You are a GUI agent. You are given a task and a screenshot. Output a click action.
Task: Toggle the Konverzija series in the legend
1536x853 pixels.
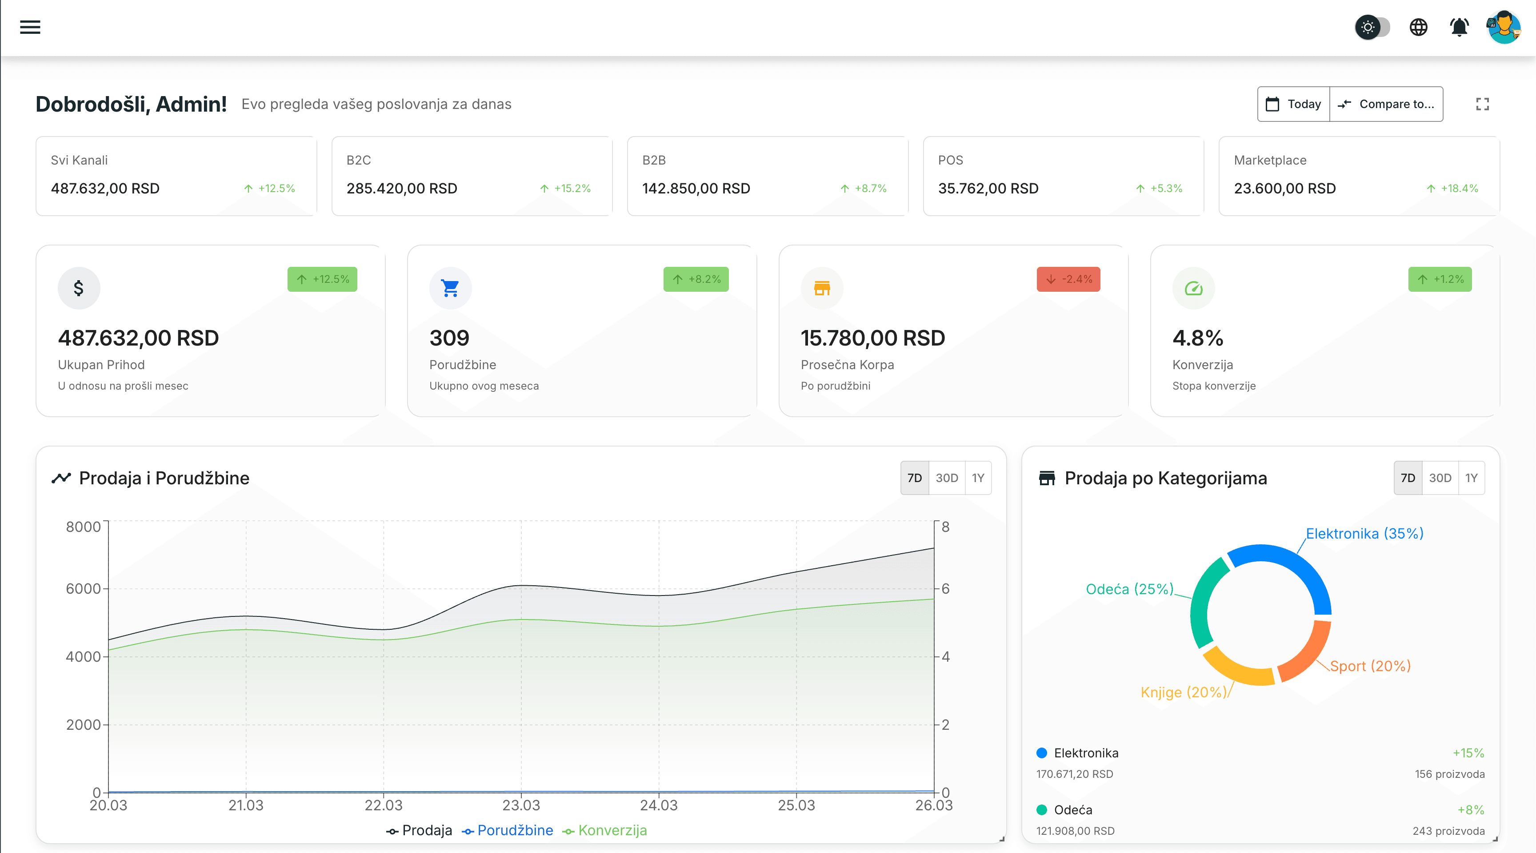(x=605, y=830)
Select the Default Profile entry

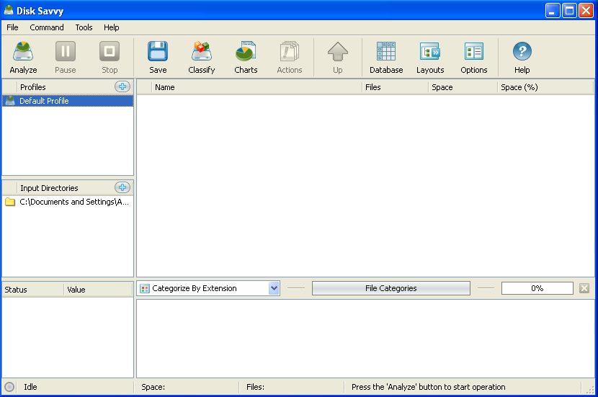pyautogui.click(x=44, y=102)
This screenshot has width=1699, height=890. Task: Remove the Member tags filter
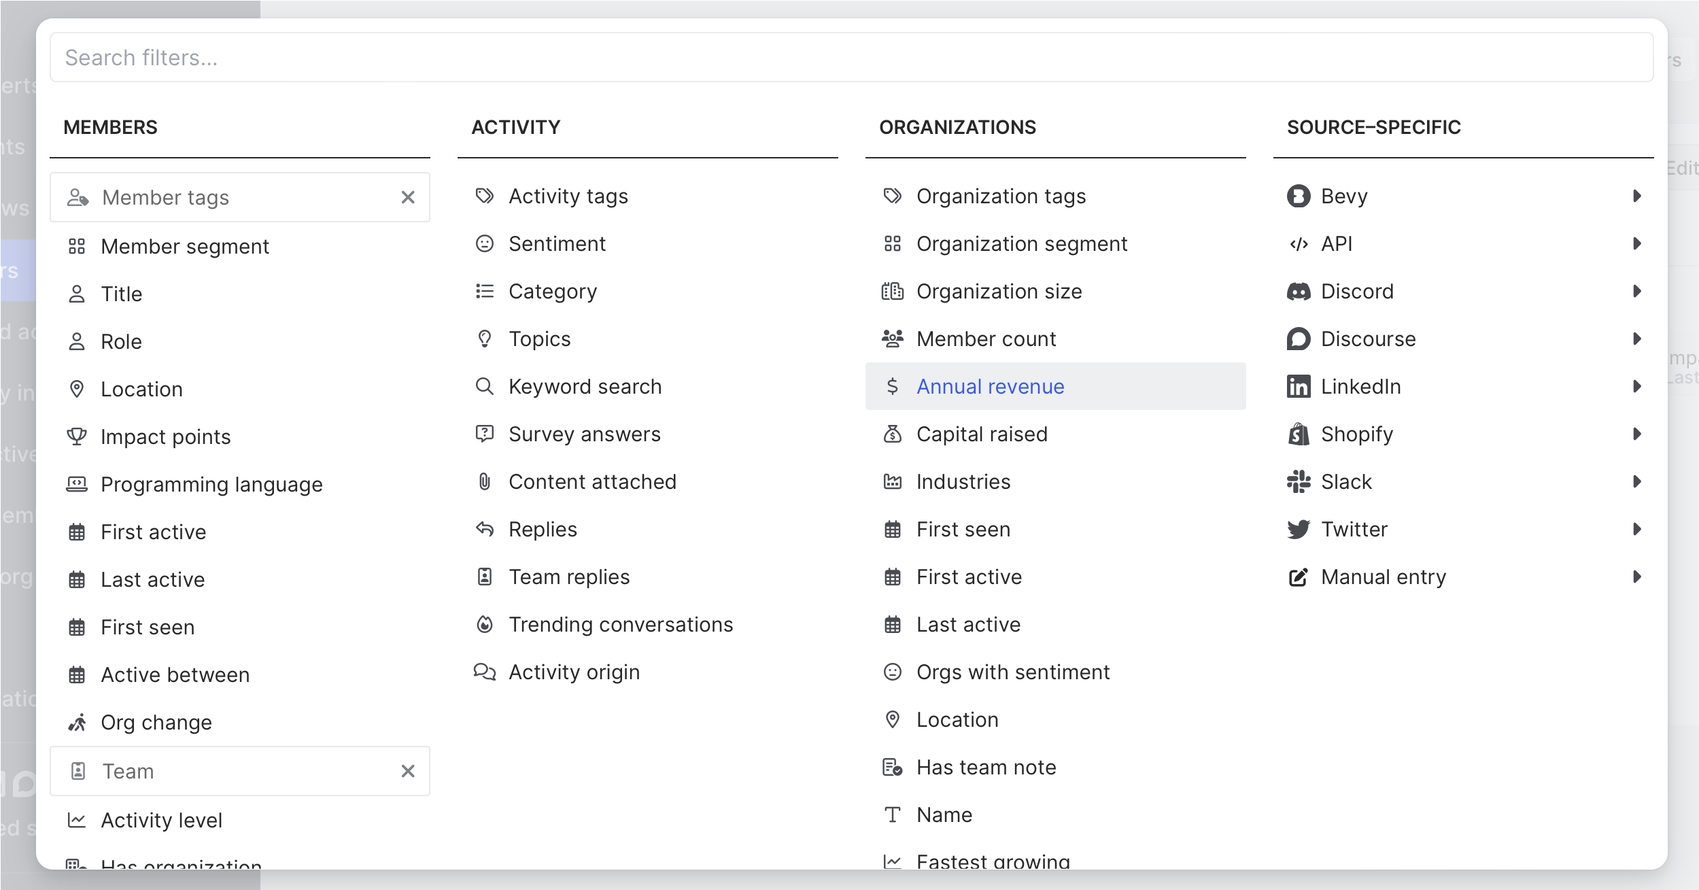click(408, 198)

- **What needs to be done**: Rewrite the records above with "screenshot" changed to "screen capture" and everything else left as it is. Omit the pictures.

- **Written reply**:
You are a GUI agent. You are given a task and a screen capture. Output a click action.
Task: Toggle the Konverzija series in the legend
1536x853 pixels.
(x=605, y=830)
Select the Default Profile entry

pyautogui.click(x=44, y=102)
This screen capture has width=1699, height=890. Task: Remove the Member tags filter
click(408, 198)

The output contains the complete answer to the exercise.